Can you turn the lines below into a JSON list of strings, one string per line, skipping blank lines and leaving the pictures out?

Entries on locating words and elements:
-- BEGIN --
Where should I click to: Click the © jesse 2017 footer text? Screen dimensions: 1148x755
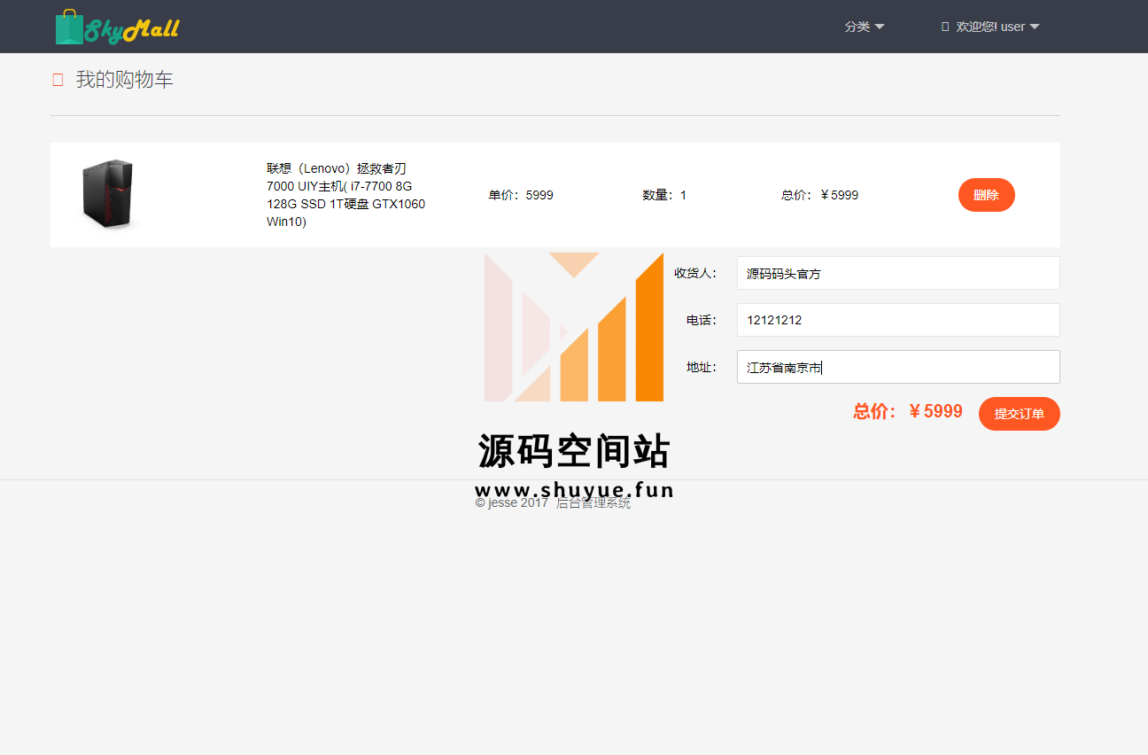click(512, 503)
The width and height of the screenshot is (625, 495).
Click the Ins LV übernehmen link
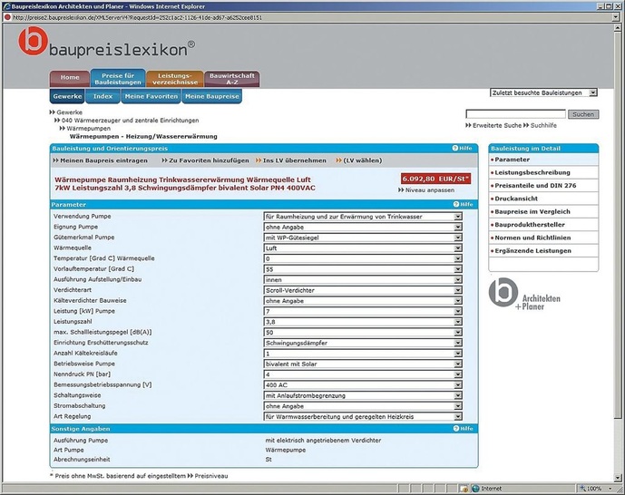point(290,160)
-- END --
Worked solution:
[
  "Where should I click to: Click the © jesse 2017 footer text? Screen dimensions: 1148x755",
  "click(512, 503)",
  "The width and height of the screenshot is (625, 495).",
  "Click the Ins LV übernehmen link",
  "point(290,160)"
]